Put every line of the material below into a numbered list, leaving out the blank lines.

• [Material provided]
[START]

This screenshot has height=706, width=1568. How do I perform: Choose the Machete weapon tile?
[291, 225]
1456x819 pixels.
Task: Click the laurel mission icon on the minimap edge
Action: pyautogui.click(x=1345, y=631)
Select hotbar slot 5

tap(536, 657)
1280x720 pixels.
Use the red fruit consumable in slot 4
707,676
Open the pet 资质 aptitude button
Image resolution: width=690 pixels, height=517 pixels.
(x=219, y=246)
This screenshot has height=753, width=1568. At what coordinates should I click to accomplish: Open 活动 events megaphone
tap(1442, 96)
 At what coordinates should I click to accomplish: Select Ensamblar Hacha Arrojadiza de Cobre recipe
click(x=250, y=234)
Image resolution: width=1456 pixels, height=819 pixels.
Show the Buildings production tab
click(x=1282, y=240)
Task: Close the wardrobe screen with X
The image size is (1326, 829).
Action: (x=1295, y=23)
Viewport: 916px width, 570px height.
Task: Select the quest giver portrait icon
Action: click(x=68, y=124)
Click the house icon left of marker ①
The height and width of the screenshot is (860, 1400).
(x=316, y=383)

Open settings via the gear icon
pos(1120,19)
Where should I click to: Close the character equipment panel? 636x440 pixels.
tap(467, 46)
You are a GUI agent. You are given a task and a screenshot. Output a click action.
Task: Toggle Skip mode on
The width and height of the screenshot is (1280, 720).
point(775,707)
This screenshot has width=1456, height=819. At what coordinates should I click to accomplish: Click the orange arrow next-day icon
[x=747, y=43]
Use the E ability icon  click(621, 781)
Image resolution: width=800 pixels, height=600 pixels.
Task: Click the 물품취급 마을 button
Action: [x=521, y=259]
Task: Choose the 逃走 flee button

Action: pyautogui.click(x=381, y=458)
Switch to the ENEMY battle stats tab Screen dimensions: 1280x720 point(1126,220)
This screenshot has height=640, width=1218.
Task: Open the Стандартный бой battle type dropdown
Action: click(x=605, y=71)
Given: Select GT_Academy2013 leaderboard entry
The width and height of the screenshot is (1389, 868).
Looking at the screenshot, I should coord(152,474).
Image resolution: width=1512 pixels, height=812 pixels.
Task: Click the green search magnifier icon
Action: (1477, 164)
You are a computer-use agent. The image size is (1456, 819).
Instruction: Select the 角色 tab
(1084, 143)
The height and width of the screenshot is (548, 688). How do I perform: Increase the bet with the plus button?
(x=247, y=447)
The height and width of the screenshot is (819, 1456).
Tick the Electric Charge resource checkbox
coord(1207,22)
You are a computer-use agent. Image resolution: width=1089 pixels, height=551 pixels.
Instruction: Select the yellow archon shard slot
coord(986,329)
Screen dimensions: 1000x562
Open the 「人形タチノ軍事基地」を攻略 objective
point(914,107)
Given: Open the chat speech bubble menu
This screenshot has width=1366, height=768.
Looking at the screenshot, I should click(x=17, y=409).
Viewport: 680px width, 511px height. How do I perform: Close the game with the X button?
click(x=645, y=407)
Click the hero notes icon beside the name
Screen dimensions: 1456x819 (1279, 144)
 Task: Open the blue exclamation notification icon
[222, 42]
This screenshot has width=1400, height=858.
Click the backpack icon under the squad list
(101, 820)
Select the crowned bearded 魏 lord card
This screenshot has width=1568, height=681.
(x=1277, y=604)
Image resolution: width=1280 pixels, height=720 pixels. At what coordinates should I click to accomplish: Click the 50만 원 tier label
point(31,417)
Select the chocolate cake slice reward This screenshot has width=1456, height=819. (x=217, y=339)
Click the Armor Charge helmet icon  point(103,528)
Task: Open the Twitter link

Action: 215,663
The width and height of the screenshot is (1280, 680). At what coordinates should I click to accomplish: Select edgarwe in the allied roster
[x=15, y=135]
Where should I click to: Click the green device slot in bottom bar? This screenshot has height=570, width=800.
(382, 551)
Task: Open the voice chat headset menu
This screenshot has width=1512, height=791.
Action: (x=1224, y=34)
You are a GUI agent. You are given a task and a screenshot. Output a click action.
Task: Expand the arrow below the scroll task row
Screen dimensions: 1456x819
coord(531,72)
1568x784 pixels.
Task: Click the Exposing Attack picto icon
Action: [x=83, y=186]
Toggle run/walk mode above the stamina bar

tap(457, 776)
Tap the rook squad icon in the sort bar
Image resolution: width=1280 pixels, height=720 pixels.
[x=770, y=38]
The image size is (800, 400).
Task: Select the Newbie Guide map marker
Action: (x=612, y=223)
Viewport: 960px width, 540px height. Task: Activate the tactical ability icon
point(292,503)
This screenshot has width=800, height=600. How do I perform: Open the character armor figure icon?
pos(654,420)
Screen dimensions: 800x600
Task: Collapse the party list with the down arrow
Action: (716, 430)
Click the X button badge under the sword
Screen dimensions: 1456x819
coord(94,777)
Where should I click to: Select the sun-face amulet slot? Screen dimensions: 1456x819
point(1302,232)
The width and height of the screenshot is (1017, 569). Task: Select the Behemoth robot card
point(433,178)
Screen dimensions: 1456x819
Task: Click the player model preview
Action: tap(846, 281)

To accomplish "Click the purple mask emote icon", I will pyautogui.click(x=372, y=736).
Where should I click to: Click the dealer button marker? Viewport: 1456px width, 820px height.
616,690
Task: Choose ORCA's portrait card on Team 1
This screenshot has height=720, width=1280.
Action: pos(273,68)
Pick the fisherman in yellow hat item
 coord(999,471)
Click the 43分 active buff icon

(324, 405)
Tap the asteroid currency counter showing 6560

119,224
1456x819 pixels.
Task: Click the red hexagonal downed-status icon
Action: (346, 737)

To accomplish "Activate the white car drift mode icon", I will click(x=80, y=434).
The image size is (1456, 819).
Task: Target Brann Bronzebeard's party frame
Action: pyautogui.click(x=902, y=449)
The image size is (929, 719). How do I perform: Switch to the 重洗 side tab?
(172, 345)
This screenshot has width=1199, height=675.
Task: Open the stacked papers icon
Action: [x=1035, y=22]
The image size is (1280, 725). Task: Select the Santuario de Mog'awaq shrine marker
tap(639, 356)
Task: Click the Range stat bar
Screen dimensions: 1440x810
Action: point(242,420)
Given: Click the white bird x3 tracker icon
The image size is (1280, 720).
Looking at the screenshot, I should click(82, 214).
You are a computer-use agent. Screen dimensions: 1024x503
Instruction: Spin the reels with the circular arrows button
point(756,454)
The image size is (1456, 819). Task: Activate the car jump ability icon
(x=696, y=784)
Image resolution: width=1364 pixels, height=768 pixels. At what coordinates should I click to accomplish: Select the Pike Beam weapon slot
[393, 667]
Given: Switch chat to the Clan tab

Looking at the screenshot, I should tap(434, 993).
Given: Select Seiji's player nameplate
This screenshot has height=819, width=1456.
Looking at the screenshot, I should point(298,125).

[END]

• [Exercise response]
1. This screenshot has height=706, width=1568. How do I perform: Choose the Machete weapon tile?
2. [291, 225]
3. 1456x819 pixels.
4. Task: Click the laurel mission icon on the minimap edge
5. Action: pyautogui.click(x=1345, y=631)
6. Select hotbar slot 5
7. tap(536, 657)
8. 1280x720 pixels.
9. Use the red fruit consumable in slot 4
10. 707,676
11. Open the pet 资质 aptitude button
12. Image resolution: width=690 pixels, height=517 pixels.
13. (x=219, y=246)
14. This screenshot has height=753, width=1568. At what coordinates should I click to accomplish: Open 活动 events megaphone
15. tap(1442, 96)
16.  At what coordinates should I click to accomplish: Select Ensamblar Hacha Arrojadiza de Cobre recipe
17. click(x=250, y=234)
18. Image resolution: width=1456 pixels, height=819 pixels.
19. Show the Buildings production tab
20. click(x=1282, y=240)
21. Task: Close the wardrobe screen with X
22. The image size is (1326, 829).
23. Action: (x=1295, y=23)
24. Viewport: 916px width, 570px height.
25. Task: Select the quest giver portrait icon
26. Action: click(x=68, y=124)
27. Click the house icon left of marker ①
28. The height and width of the screenshot is (860, 1400).
29. (x=316, y=383)
30. Open settings via the gear icon
31. pos(1120,19)
32. Where should I click to: Close the character equipment panel? 636x440 pixels.
33. tap(467, 46)
34. You are a GUI agent. You are given a task and a screenshot. Output a click action.
35. Task: Toggle Skip mode on
36. The width and height of the screenshot is (1280, 720).
37. point(775,707)
38. This screenshot has width=1456, height=819. At what coordinates should I click to accomplish: Click the orange arrow next-day icon
39. [x=747, y=43]
40. Use the E ability icon  click(621, 781)
41. Image resolution: width=800 pixels, height=600 pixels.
42. Task: Click the 물품취급 마을 button
43. Action: [x=521, y=259]
44. Task: Choose the 逃走 flee button
45. Action: pyautogui.click(x=381, y=458)
46. Switch to the ENEMY battle stats tab Screen dimensions: 1280x720 point(1126,220)
47. This screenshot has height=640, width=1218.
48. Task: Open the Стандартный бой battle type dropdown
49. Action: click(x=605, y=71)
50. Given: Select GT_Academy2013 leaderboard entry
51. The width and height of the screenshot is (1389, 868).
52. Looking at the screenshot, I should coord(152,474).
53. Image resolution: width=1512 pixels, height=812 pixels.
54. Task: Click the green search magnifier icon
55. Action: (1477, 164)
56. You are a computer-use agent. The image size is (1456, 819).
57. Instruction: Select the 角色 tab
58. (1084, 143)
59. The height and width of the screenshot is (548, 688). How do I perform: Increase the bet with the plus button?
60. (x=247, y=447)
61. The height and width of the screenshot is (819, 1456).
62. Tick the Electric Charge resource checkbox
63. coord(1207,22)
64. You are a computer-use agent. Image resolution: width=1089 pixels, height=551 pixels.
65. Instruction: Select the yellow archon shard slot
66. coord(986,329)
67. Screen dimensions: 1000x562
68. Open the 「人形タチノ軍事基地」を攻略 objective
69. point(914,107)
70. Given: Open the chat speech bubble menu
71. This screenshot has width=1366, height=768.
72. Looking at the screenshot, I should click(x=17, y=409).
73. Viewport: 680px width, 511px height. How do I perform: Close the game with the X button?
74. click(x=645, y=407)
75. Click the hero notes icon beside the name
76. Screen dimensions: 1456x819 (1279, 144)
77.  Task: Open the blue exclamation notification icon
78. [222, 42]
79. This screenshot has width=1400, height=858.
80. Click the backpack icon under the squad list
81. (101, 820)
82. Select the crowned bearded 魏 lord card
83. This screenshot has width=1568, height=681.
84. (x=1277, y=604)
85. Image resolution: width=1280 pixels, height=720 pixels. At what coordinates should I click to accomplish: Click the 50만 원 tier label
86. point(31,417)
87. Select the chocolate cake slice reward This screenshot has width=1456, height=819. (x=217, y=339)
88. Click the Armor Charge helmet icon  point(103,528)
89. Task: Open the Twitter link
90. Action: 215,663
91. The width and height of the screenshot is (1280, 680). At what coordinates should I click to accomplish: Select edgarwe in the allied roster
92. [x=15, y=135]
93. Where should I click to: Click the green device slot in bottom bar? This screenshot has height=570, width=800.
94. (382, 551)
95. Task: Open the voice chat headset menu
96. This screenshot has width=1512, height=791.
97. Action: (x=1224, y=34)
98. You are a GUI agent. You are given a task and a screenshot. Output a click action.
99. Task: Expand the arrow below the scroll task row
100. Screen dimensions: 1456x819
101. coord(531,72)
102. 1568x784 pixels.
103. Task: Click the Exposing Attack picto icon
104. Action: [x=83, y=186]
105. Toggle run/walk mode above the stamina bar
106. tap(457, 776)
107. Tap the rook squad icon in the sort bar
108. Image resolution: width=1280 pixels, height=720 pixels.
109. [x=770, y=38]
110. The image size is (800, 400).
111. Task: Select the Newbie Guide map marker
112. Action: (x=612, y=223)
113. Viewport: 960px width, 540px height. Task: Activate the tactical ability icon
114. point(292,503)
115. This screenshot has width=800, height=600. How do I perform: Open the character armor figure icon?
116. pos(654,420)
117. Screen dimensions: 800x600
118. Task: Collapse the party list with the down arrow
119. Action: (716, 430)
120. Click the X button badge under the sword
121. Screen dimensions: 1456x819
122. coord(94,777)
123. Where should I click to: Select the sun-face amulet slot? Screen dimensions: 1456x819
124. point(1302,232)
125. The width and height of the screenshot is (1017, 569). Task: Select the Behemoth robot card
126. point(433,178)
127. Screen dimensions: 1456x819
128. Task: Click the player model preview
129. Action: tap(846, 281)
130. To accomplish "Click the purple mask emote icon", I will pyautogui.click(x=372, y=736).
131. Where should I click to: Click the dealer button marker? Viewport: 1456px width, 820px height.
132. 616,690
133. Task: Choose ORCA's portrait card on Team 1
134. This screenshot has height=720, width=1280.
135. Action: pos(273,68)
136. Pick the fisherman in yellow hat item
137.  coord(999,471)
138. Click the 43分 active buff icon
139. (324, 405)
140. Tap the asteroid currency counter showing 6560
141. 119,224
142. 1456x819 pixels.
143. Task: Click the red hexagonal downed-status icon
144. Action: (346, 737)
145. To accomplish "Activate the white car drift mode icon", I will click(x=80, y=434).
146. The image size is (1456, 819).
147. Task: Target Brann Bronzebeard's party frame
148. Action: pyautogui.click(x=902, y=449)
149. The image size is (929, 719). How do I perform: Switch to the 重洗 side tab?
150. (172, 345)
151. This screenshot has width=1199, height=675.
152. Task: Open the stacked papers icon
153. Action: [x=1035, y=22]
154. The image size is (1280, 725). Task: Select the Santuario de Mog'awaq shrine marker
155. tap(639, 356)
156. Task: Click the Range stat bar
157. Screen dimensions: 1440x810
158. Action: point(242,420)
159. Given: Click the white bird x3 tracker icon
160. The image size is (1280, 720).
161. Looking at the screenshot, I should click(82, 214).
162. You are a computer-use agent. Screen dimensions: 1024x503
163. Instruction: Spin the reels with the circular arrows button
164. point(756,454)
165. The image size is (1456, 819). Task: Activate the car jump ability icon
166. (x=696, y=784)
167. Image resolution: width=1364 pixels, height=768 pixels. At what coordinates should I click to accomplish: Select the Pike Beam weapon slot
168. [393, 667]
169. Given: Switch chat to the Clan tab
170. Looking at the screenshot, I should tap(434, 993).
171. Given: Select Seiji's player nameplate
172. This screenshot has height=819, width=1456.
173. Looking at the screenshot, I should point(298,125).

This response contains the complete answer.